There were grand plans to bring in sand from the Hyperion Sewage Treatment Plant to widen the beach, and- oh yeah- clean up the raw sewage. Something that’s never mentioned in the usual nostalgia-fueled reminisces of Venice is that the beach from here to Manhattan (and for brief periods further north) had been under quarantine since April 1943 because of the contamination problem. Swimmers who defied the warning did so at their own risk.
“The Venice of the future will have a greatly improved amusement area, keyed to the modern demand.” said Leo Strickland, manager of Abbott Kinney Co.
The pier concessions were given 60 days to clear out. But, although it was duly reported on April 19, 1946 that the pier had closed at the stroke of midnight, it would prove to be a long goodbye.
By late September, the famous Flying Circus came down, and the ballroom was being demolished, but other familiar landmarks, like the Bamboo Slide, the Racing Derby, the Fun House and the Giant Dipper were still standing. Some smaller concessions remained in operation.
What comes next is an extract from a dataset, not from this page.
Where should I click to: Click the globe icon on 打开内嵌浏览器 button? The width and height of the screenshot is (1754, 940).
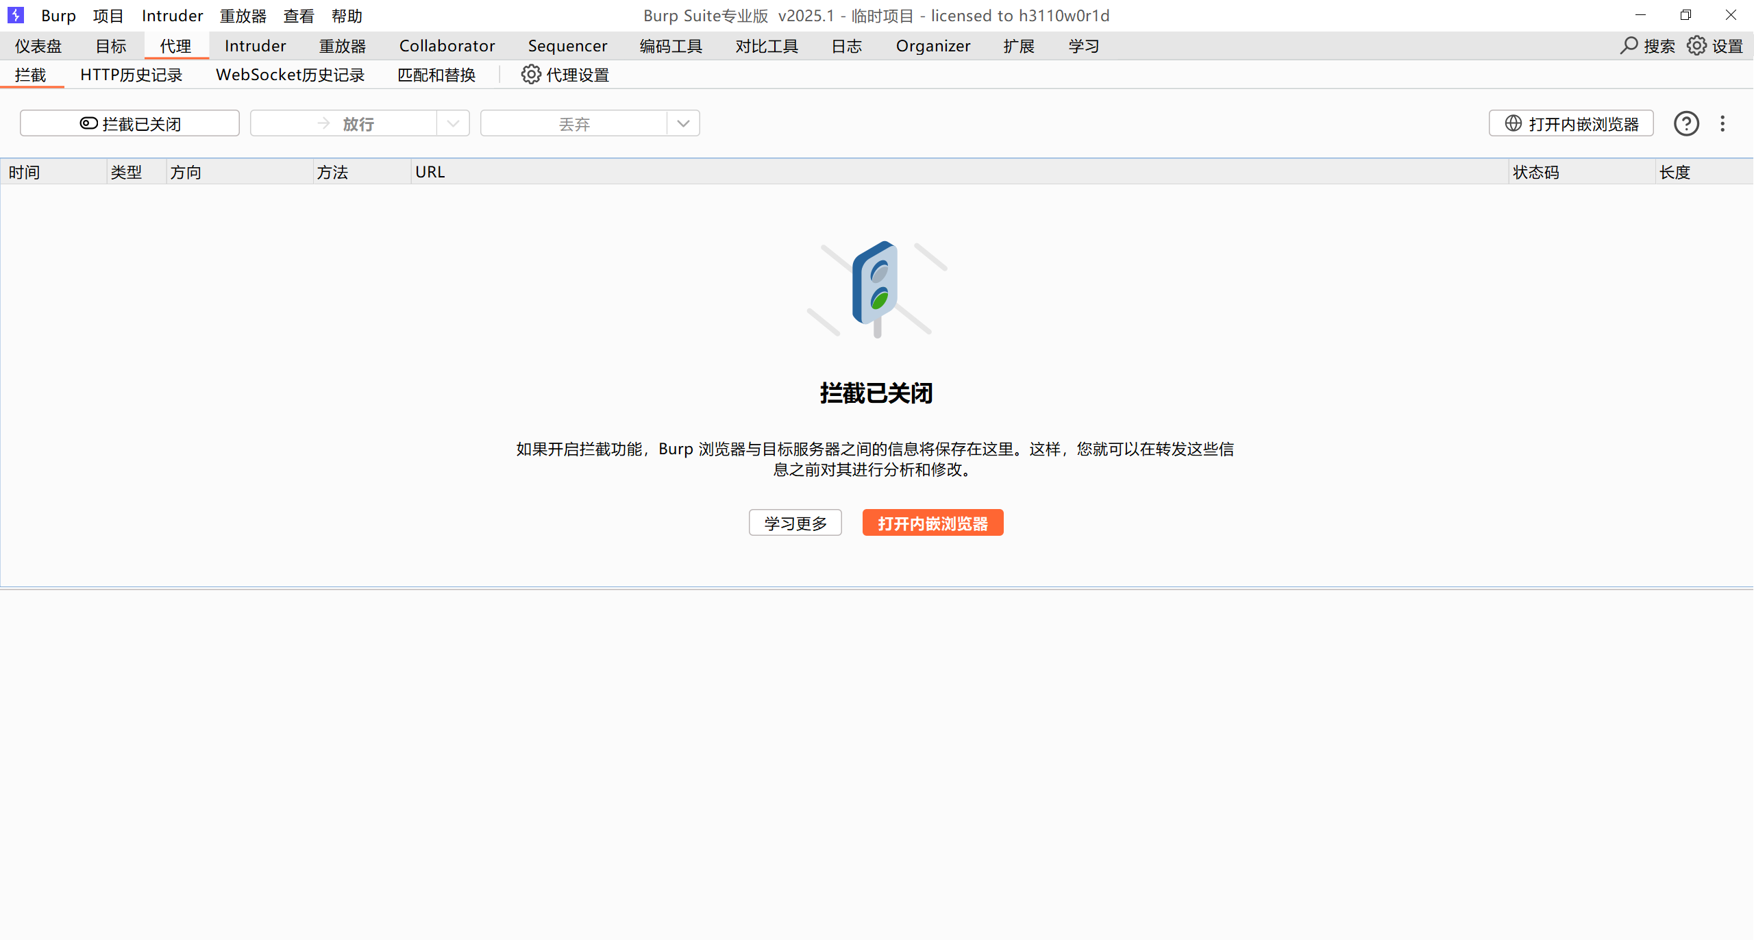pyautogui.click(x=1514, y=123)
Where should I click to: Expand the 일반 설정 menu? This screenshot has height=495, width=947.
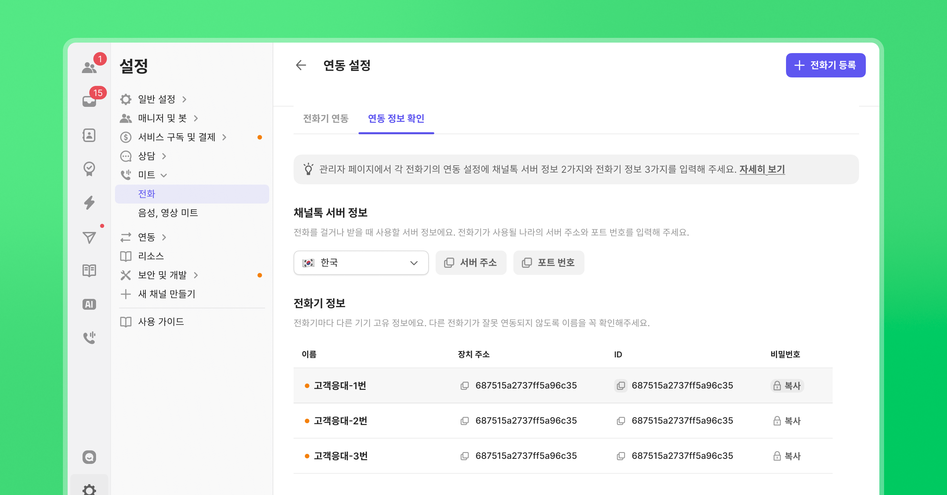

The Flying Circus and debris, 1946. USC
There had been talk of moving The Ship somewhere else up the coast but it came to nothing. On October 17, its fixtures and equipment were sold at auction. The Ship itself was to be demolished, but it was still standing as of the day before Thanksgiving when a fire broke out at the Racing Derby structure. Patrons at the concessions nearby played on, unconcerned.
The Bamboo Slide caught fire in April 1947. Arson was suspected.
As of July 1947, the city had put up barricades and posted guards at the entrance to keep patrons and troublemakers away from concessions, which still occupied the pier. By the end of the year, the pier was still only partly demolished.

Landmarks The Giant Dipper, the Bamboo Slide and the water tower still standing as of 8-17-1947. LAT

Wreckage of the Bamboo Slide, the last major structure on the pier to be demolished, January 1948. USC
It wasn’t until December 1948 that a contract to remove the remaining pier debris was let, and almost another full year went by before the pier was entirely dismantled, in November 1949.
The beach, however, remained under quarantine.

Hyperion Sewage Treatment Plant under construction 1948. USC
With the expanded Hyperion Sewage Treatment facility functional as of September 1949 and raw sewage no longer pouring into the ocean, things slowly began to improve. The quarantine, now in its eighth year, was finally lifted in June 1950.
On July 16, 1950, Venice held a pageant to celebrate the reopening of the new and improved Venice Beach. Three years later the city planted 23 palms on the footprint where the shore end of the pier and bathhouse used to stand.